Since 2015, Saudi Arabia has led a foreign military intervention against the Houthi movement, which took over major parts of Yemen. The intervention, which manifests mainly in airstrikes, has attracted widespread controversy in media and politics as well as a large body of (qualitative) academic literature discussing its background and ways to escape it. Complementary to these efforts and connecting to the literature on oil and conflict, this study provides unique quantitative insights into what drives the extent of military interaction. We use a vector autoregressive (VAR) model to analyse the interactions between Saudi airstrikes in Yemen, gains of the Houthi movement on Yemeni ground, their attacks on Saudi Arabian soil, and crude oil prices. Our approach builds on high-resolution data from the Yemen Data Project and the Armed Conflict Location and Event Data Project.

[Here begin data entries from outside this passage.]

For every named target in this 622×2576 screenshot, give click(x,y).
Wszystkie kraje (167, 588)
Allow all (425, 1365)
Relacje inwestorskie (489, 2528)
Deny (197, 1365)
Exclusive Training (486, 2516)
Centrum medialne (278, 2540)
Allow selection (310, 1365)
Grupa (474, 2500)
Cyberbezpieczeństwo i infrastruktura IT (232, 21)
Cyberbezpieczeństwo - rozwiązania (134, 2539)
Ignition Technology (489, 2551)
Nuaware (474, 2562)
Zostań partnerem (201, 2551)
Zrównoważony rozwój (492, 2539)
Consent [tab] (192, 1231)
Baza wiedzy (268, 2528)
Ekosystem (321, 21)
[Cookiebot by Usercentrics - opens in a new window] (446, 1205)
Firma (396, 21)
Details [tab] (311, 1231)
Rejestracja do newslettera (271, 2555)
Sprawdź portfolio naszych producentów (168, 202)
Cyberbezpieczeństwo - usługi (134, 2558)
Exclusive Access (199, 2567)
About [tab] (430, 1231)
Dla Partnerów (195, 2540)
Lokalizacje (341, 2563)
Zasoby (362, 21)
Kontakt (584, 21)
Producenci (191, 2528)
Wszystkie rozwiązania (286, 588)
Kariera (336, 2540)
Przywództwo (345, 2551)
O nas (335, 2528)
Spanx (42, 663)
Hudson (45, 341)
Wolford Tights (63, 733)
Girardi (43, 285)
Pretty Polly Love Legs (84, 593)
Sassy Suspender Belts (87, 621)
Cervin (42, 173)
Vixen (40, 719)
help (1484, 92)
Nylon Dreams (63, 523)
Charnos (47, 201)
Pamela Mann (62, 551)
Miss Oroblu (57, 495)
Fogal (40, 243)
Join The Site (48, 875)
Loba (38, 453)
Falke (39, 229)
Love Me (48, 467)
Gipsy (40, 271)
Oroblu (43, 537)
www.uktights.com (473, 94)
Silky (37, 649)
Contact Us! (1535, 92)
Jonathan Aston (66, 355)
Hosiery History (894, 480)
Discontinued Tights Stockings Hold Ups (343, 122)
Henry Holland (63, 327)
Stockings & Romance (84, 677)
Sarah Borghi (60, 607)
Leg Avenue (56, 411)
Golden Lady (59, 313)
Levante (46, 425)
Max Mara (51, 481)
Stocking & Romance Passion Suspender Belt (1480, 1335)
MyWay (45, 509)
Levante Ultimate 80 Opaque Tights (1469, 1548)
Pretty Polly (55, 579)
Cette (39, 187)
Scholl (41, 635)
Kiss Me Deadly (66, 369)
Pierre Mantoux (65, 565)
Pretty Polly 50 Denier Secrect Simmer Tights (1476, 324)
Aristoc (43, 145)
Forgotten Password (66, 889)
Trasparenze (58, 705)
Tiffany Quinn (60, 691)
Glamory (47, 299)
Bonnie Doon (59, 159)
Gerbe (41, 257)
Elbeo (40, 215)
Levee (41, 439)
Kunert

Our results show not only that the airstrike campaign has been factually impotent to repulse the Houthi movement but also that the movement’s expansion in Yemen has not driven Saudi airstrikes. These findings draw both suitability and justification of the intervention further into question. Moreover, although the data fail to show that oil price levels drive the developments, our model identifies oil price volatility as a determinant for the airstrikes. However, the intervention has, in turn, no significant effect on oil markets. Besides adding to the academic discourse on oil and conflict, our results have implications for energy and climate policy: a coordinated transition might not deteriorate regional security, while uncertainty and fluctuations can increase conflict potential.